A taxpayer whose real property has been taken in a condemnation proceeding, or faces a credible or imminent threat of same by a condemning authority, may defer the income tax consequences of the loss of the property by the purchase of a replacement property, or in some cases even by improving other real property that the taxpayer already owns. And unlike a Section 1031 exchange, (i) no third party (qualified intermediary or QI) is necessary to hold the award of the condemnation until the replacement property is purchased and the taxpayer may receive the proceeds and hold them directly until it purchases the replacement property; (ii) the taxpayer does not have to “identify” the replacement property within 45 days of losing the condemned property (relinquished property); and (iii) the time periods to purchase the replacement property are not limited to 180 days from the date of condemnation.
For any condemnation or threat thereof, the taxpayer should secure a letter from the condemning authority stating that it will condemn the property if the taxpayer does not voluntarily sell it, and that the signatory is authorized on behalf of the condemning authority. In Florida, the condemning authority must give written notice to the taxpayer by certified mail of this intention.
The type of replacement property in a Section 1033 exchange depends upon the nature of the condemned property. Generally, the replacement property must be similar in service or use to the condemned property under I.R.C. §1033(a) (similar-use requirement). This is more restrictive than Section 1031's “like-kind” requirement, where all real property is like-kind to all real property. Tax court opinions have consistently explained that the reinvestment must be a reasonably similar continuation of the taxpayer's prior commitment of capital. “While it is not necessary to acquire property which duplicates exactly that which was converted, the fortuitous circumstance of involuntary conversion does not permit a taxpayer to change the character of his investment without tax consequences.” Maloof v. Commissioner, 65 T.C. 263 (1975) (citations omitted). The use may be evaluated using the codes found in the North American Industry Classification System (NAICS), which was created as a collaborative effort by the United States Office of Management and Budget (OMB) and agencies of Canada and Mexico.

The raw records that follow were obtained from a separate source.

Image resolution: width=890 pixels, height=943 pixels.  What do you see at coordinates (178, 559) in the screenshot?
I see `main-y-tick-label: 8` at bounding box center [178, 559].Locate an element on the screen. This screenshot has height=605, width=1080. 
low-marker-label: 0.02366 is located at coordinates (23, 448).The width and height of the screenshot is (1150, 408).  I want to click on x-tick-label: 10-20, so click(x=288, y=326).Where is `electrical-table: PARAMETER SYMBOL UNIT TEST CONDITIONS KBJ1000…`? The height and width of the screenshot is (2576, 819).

Some examples of replacement properties that can be used in Section 1033 exchanges that would not be permitted in Section 1031 exchanges are:
- Building a factory on leased land where the factory replaces one used for the same purposes as the factory on the condemned property.
- Acquiring a factory to replace one that was used by the taxpayer under a long-term lease.

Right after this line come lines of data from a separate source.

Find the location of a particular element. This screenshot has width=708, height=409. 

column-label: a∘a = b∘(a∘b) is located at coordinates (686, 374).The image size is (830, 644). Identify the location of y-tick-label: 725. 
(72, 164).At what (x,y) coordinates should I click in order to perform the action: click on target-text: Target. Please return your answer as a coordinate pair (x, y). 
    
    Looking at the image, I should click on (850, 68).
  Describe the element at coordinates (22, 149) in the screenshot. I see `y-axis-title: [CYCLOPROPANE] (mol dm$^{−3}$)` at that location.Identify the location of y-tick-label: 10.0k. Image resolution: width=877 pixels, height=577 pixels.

- Using the condemnation award to demolish a building on land already owned by the taxpayer to replace a parking lot that was condemned.
- Using the condemnation award to improve and reconfigure an existing factory to restore it to its previous productivity to replace a condemned factory.
The time period allowed for the taxpayer to acquire the replacement property is much more liberal than in Section 1031 exchanges. The period begins at the earlier of when the taxpayer first discovers the threat or imminence of condemnation proceedings or when the condemnation or other involuntary conversion occurs; that is, when the taxpayer loses title. The period ends either two or three years after the end of the tax year in which the conversion occurs. The time period is three years for real property held for business or investment and two years for all other property. The time period may be extended by filing with the IRS an application for an extension that provides a reasonable basis for the extension. Furthermore, if the taxpayer has lost property in a presidentially declared disaster, Section 1033 gives the taxpayer a two year extension on the replacement period, so the taxpayer has a total of four years in which to replace the lost property.
There are broad restrictions on purchasing replacement property from related parties, and the rules provide details as to which persons would be deemed “related” for this purpose. However, the restriction against purchasing replacement property from a related party would not apply if the related party acquired the replacement property from an unrelated party during the replacement period.
This has been an overview of tax-deferred exchanges under Section 1033 of the Internal Revenue Code. There are subtleties that may need to be analyzed for any specific situation, but taxpayers facing condemnation or having lost property due to casualties should consult with qualified tax advisors to take advantage of the tax deferment if they wish to replace their lost property, in addition to consulting with eminent domain counsel to represent them before the condemning authority. The taxpayers will also need to consult with their tax advisors as to the effect of their intention to use Section 1033 to defer their gain, or to not do elect the deferment, upon their tax returns.